This is the best answer yet. :applause:


----------



## sqkcrk (Dec 10, 2005)

Thank you.


----------



## beepro (Dec 31, 2012)

pine_ridge_farms said:


> This is the best answer yet. :applause:


Yep, this is the best one so far. :applause: Heee, hee!

As we were my bees are drawing some new comb right now on all new frames and foundation. One and a half frame is almost
completed with many more to go. And the new queen is laying lots of new eggs too. Spring is early this year by a month.
Now I still like to know if it is possible to whiten the old comb to turn them new alike again. And if there is a negative effect on
the bees after the flow to use these comb. Whether or not to use them is still TBD. So rest assure no
honey will bee contaminated in this process. I'm not ready to risk the health of me or others around me yet. But for the bees it
will be a gradual comb introduction process. This is a great forum to bee in. Thanks for all the positive input.


----------



## Waggle (Mar 7, 2013)

I would spray them with white paint. They will be whiter than when freshly drawn and clean as a whistle, so white ya gotta wear shades.


----------



## sqkcrk (Dec 10, 2005)

beepro said:


> Now I still like to know if it is possible to whiten the old comb to turn them new alike again. And if there is a negative effect on the bees after the flow to use these comb. Whether or not to use them is still TBD.

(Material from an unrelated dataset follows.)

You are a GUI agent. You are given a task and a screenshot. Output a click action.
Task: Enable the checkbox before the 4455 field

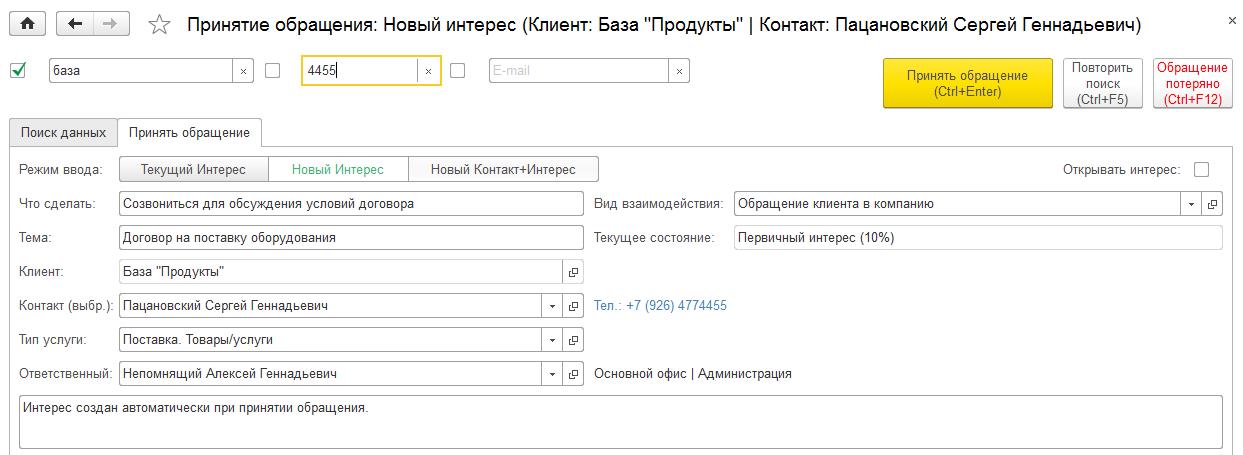point(272,71)
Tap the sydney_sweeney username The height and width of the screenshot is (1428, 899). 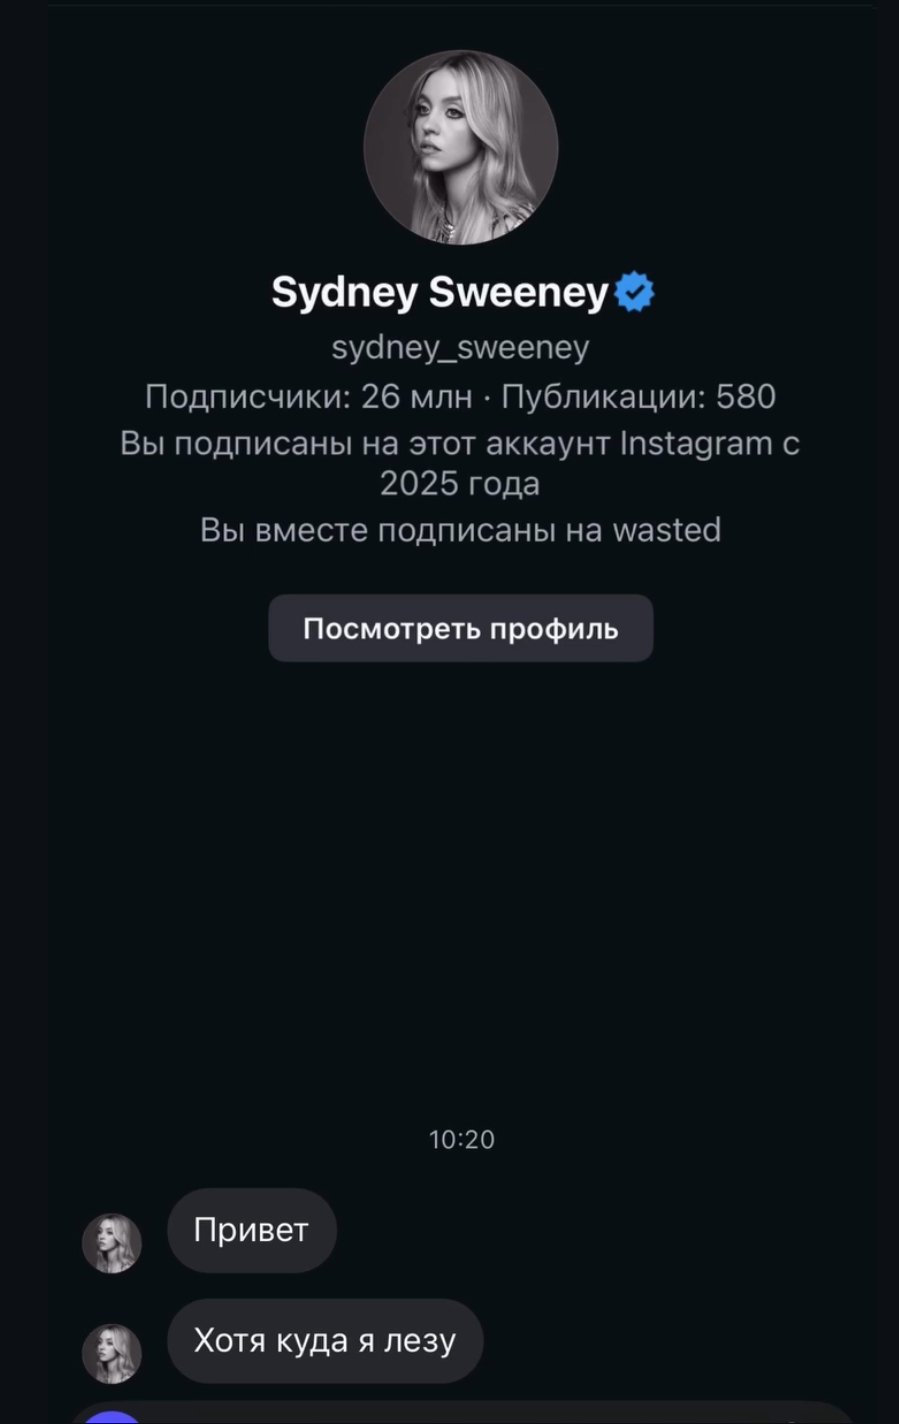pyautogui.click(x=460, y=347)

No, it is not possible to whiten the old comb to turn them new alike again.
There is no negative effect on the bees after the flow to use these comb.
It does seem like whether or not to use them is still TBD by you, but I and others have been telling you to just go ahead and use them. Millions of beekeepers have been doing so for ages and ages.


----------



## JakeDatc (Apr 19, 2010)

sqkcrk said:


> No, it is not possible to whiten the old comb to turn them new alike again.
> There is no negative effect on the bees after the flow to use these comb.
> It does seem like whether or not to use them is still TBD by you, but I and others have been telling you to just go ahead and use them. Millions of beekeepers have been doing so for ages and ages.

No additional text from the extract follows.